やがて新年の緩慢な非日常は、長い休暇の終わりともに鳴りを潜める。正月番組が終わりいつものニュースやドラマが始まる頃には皆、去年と変わらない日常を嘆いたり喜んだりしながら日々を進める。

 

回るのは季節とかレコードだけで、世界における(文字通りの意味での「世界」でも、個人個人にまつわる身の周りの小さな世界でも)由無し事のほとんどは何も変わらない。それでも人々は自らつくりあげた「暦」なる概念に意味を見出し、気持ちを新たにしたり何かを忘れたりする契機としてそれを拠り所とする(そして僕は同じようなことを毎年言っているな、と思い至り、少し辟易する)。
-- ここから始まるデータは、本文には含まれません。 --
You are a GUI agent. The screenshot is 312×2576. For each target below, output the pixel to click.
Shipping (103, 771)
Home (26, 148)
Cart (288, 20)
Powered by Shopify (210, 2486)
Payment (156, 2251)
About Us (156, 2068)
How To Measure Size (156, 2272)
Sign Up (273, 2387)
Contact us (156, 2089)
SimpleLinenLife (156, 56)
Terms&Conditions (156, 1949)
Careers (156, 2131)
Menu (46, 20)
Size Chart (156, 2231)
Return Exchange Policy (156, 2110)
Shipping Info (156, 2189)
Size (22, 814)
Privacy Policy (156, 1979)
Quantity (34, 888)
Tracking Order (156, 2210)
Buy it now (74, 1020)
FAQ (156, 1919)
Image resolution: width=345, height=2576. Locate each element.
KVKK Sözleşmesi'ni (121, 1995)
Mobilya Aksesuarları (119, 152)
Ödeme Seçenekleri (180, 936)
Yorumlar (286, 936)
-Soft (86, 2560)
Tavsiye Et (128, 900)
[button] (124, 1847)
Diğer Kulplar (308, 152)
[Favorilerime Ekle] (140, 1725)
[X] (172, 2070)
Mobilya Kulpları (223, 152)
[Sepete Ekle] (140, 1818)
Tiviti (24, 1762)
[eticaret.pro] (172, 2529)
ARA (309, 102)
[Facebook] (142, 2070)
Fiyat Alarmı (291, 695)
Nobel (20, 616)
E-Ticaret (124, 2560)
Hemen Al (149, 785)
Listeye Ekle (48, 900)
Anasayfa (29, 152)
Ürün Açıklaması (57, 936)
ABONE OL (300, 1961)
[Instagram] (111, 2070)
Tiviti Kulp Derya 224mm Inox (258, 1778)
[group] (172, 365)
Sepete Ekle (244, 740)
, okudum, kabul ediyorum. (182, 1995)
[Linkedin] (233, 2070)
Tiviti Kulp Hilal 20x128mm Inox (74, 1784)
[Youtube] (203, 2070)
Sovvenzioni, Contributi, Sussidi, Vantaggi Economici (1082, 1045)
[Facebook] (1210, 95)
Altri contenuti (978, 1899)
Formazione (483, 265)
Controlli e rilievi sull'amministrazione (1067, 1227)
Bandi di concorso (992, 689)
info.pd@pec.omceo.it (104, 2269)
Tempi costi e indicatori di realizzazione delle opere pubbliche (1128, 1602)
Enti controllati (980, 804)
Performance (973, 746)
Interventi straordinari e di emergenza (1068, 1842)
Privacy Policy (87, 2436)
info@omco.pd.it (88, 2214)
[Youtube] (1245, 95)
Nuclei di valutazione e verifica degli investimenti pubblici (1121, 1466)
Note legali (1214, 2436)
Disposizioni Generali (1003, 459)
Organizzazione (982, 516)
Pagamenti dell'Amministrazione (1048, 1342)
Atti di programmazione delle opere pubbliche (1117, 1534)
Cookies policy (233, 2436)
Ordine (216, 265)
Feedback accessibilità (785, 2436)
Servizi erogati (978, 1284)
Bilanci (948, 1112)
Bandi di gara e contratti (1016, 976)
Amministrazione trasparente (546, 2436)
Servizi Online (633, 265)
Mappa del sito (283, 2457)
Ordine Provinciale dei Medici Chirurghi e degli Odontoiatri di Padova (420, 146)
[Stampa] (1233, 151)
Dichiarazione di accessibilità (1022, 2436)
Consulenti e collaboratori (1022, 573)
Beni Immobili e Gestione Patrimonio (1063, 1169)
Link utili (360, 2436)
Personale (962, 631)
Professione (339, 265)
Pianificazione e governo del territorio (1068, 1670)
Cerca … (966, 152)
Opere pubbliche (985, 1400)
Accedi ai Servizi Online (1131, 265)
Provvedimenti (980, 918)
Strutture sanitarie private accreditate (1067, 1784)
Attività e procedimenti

見えない力で改まった気持ちをもって、幾らかの人々は行動する。大仰に言えば人生に、仔細に言えばある人は仕事に、ある人は学問に、またある人は人間関係に、前進(或いは方向転換)を求めて。

 

年が明けてから幾つかの恋の話を聞いた。前進、停滞、寄り道。時間の進み方が一方向である以上、後退はない。いずれにせよ、年を重ねるごとに色恋の話は(語り手にとっても聞き手にとっても)質量を増す。水をたっぷり吸った真綿のようなそれらは、良くも悪くも10代の頃のような軽やかさを失い、その足取りは砂漠を行くキャラバンのようにずしりと重いことが窺い知れる。歩みを進めるのにも、積み荷をおろすのにも、力が必要なのだと気づく。然るべき道がもしあるのならそこを正しく歩きたいのだけれど、大人になっても僕たちは道路標識の読み方がわからない。或いは、自分が目指す先さえも知らないのかもしれない。

だから僕は、できるだけたくさんの人に優しくあり続けたい。歩き疲れた人には水を差し出し、足を引きずる人には肩を貸したい。だから、いつか僕が路頭に迷い立ち尽くす時、どこか遠くから名前を呼んでほしい。いつか僕が土砂降りの雨の中でうずくまる時、隣で傘をさしてほしい。僕は自分のひ弱さを嫌というぐらいに知っている。今日、ぼろぼろと涙を流しながらビールを煽り、「この人いつもこうなんですよ」と周囲からの失笑を買っていた彼女は、いつかのどこかの僕であったのかもしれない。

 

半年も待たずに、平成が終わる。ひとつの時代が終わる。遅効性の毒を盛られるがごとく、ゆっくりと死んでいく平成の亡骸から生まれる新しい時代よ、幸、多かれと、小さな僕は優しく生きる。